Food Subsidies Challenge WTO Ability to Keep Trade Deal on Table
Negotiators are seeking to salvage the credibility of the World Trade Organization at a meeting in Bali this week, as the lack of agreement over farm subsidies threatens to end 12 years of talks on a global trade pact.
The 159-member World Trade Organization has made more progress on the Doha round of talks in the last few months than in the past five years, spokesman Keith Rockwell told Bloomberg TV Indonesia yesterday. Yet negotiators didn’t nail down a package of agreements for ministers to ratify in Bali, WTO Director-General Roberto Azevedo said in Geneva ahead of this week’s meeting.
Failure to agree on a pact, which supporters estimate could boost the world economy by as much as $1 trillion, will call into question the effectiveness of the WTO and may mean the end of the Doha process, Azevedo said. India is opposing the current proposals on farm subsidies as a risk to its food security.
“If we cannot deliver here it sends a very bad message about the ability of the WTO as a negotiating forum,” Rockwell said in Bali.
Trade facilitation and agriculture remain contentious topics, with India looking to subsidize up to 10 percent of certain food staples and the U.S. against such a move, Indonesia’s Trade Minister Gita Wirjawan said. An agreement that amounted to even 5 percent of what Doha initially aimed for would be better than nothing, he told reporters in Bali yesterday.

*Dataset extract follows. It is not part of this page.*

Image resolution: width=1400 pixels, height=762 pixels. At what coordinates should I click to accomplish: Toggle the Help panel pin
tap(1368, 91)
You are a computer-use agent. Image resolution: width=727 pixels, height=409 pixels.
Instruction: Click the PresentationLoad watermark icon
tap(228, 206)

Negotiators in Geneva produced a compromise deal on Nov. 13 to be agreed in Bali to give India a four-year reprieve from legal challenges over its farm subsidies, according to Daniel Pruzin, an analyst at Bloomberg BNA. Still, India wants a permanent solution to its demands for amendments to WTO rules that would exempt food security programs from being counted under subsidy spending caps, Pruzin said.

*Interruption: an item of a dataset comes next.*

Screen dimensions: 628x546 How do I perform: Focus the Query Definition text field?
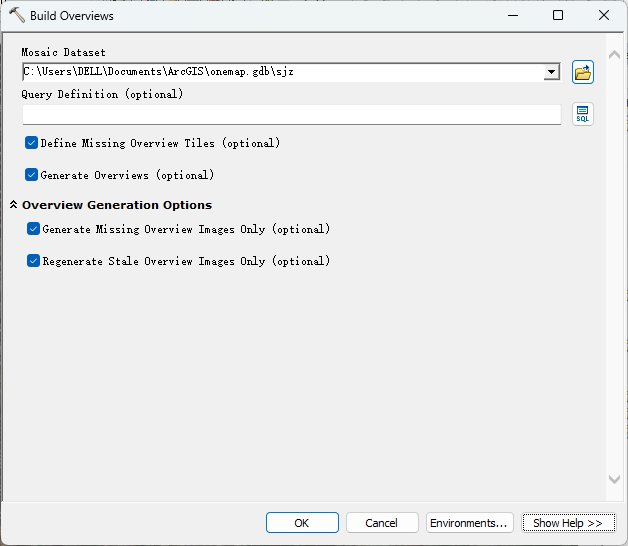tap(292, 115)
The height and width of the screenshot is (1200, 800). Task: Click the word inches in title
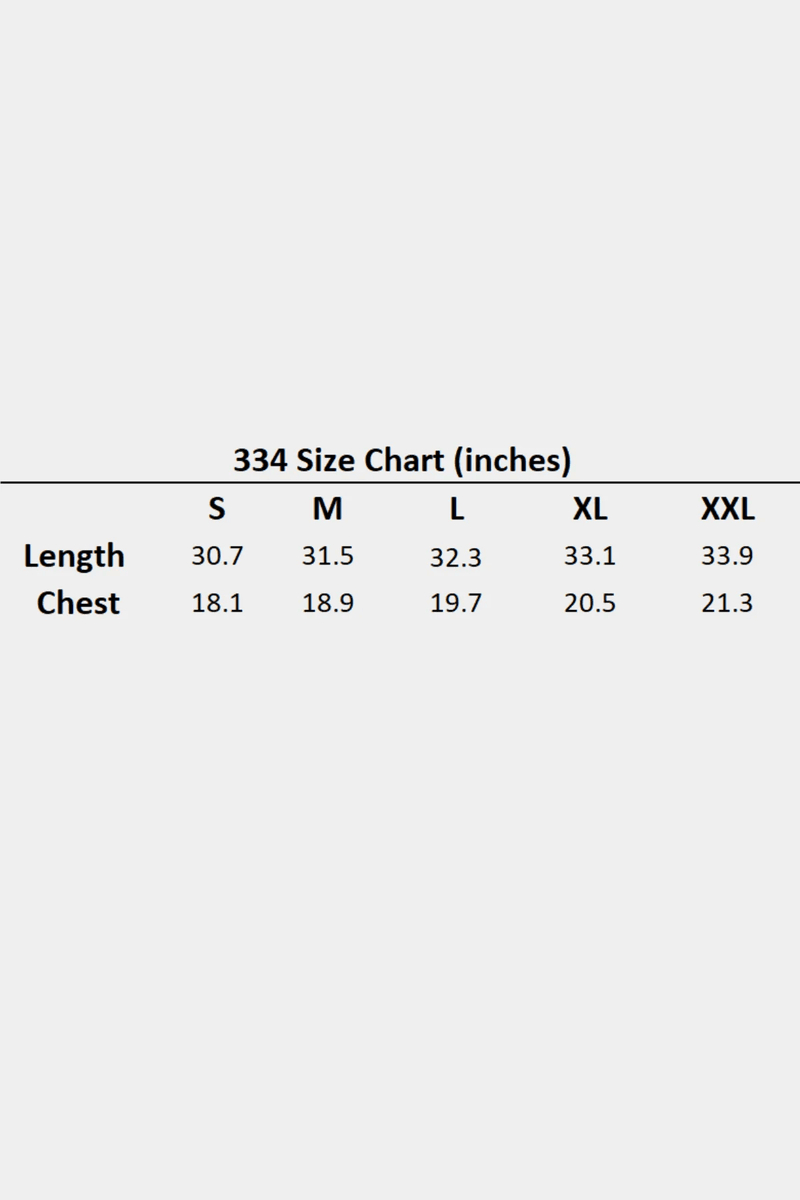click(513, 460)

The group’s rules for determining farm subsidies are outdated and subsidizing the agricultural industry in developed countries is not even a subject of discussion, India’s Commerce Minister Anand Sharma said in Bali on Dec. 2. The world’s second-most populous nation won’t compromise on its food security at the talks, he said.
“We cannot continue to have rhetoric of a development agenda without even a reasonable attempt to address the issues which are of primary concern to developing economies,” Sharma said in a speech.
Host Indonesia, keen for a positive outcome as President Susilo Bambang Yudhoyono heads toward the last six months of his government, has itself come under criticism by the Organisation for Economic Co-operation and Development for import curbs on foods to promote local industry. The government this year backtracked on rules restricting beef and soybean imports after prices soared.
Wirjawan said last week that there was a good chance of a package out of Bali, including on areas such as quota-free cotton, and called on his counterparts to find middle ground.
“We must not forget that the importance of coming out from Bali with some tangible result is important for the longevity and the sustenance of our belief in the multilateral trading system,” he told reporters yesterday.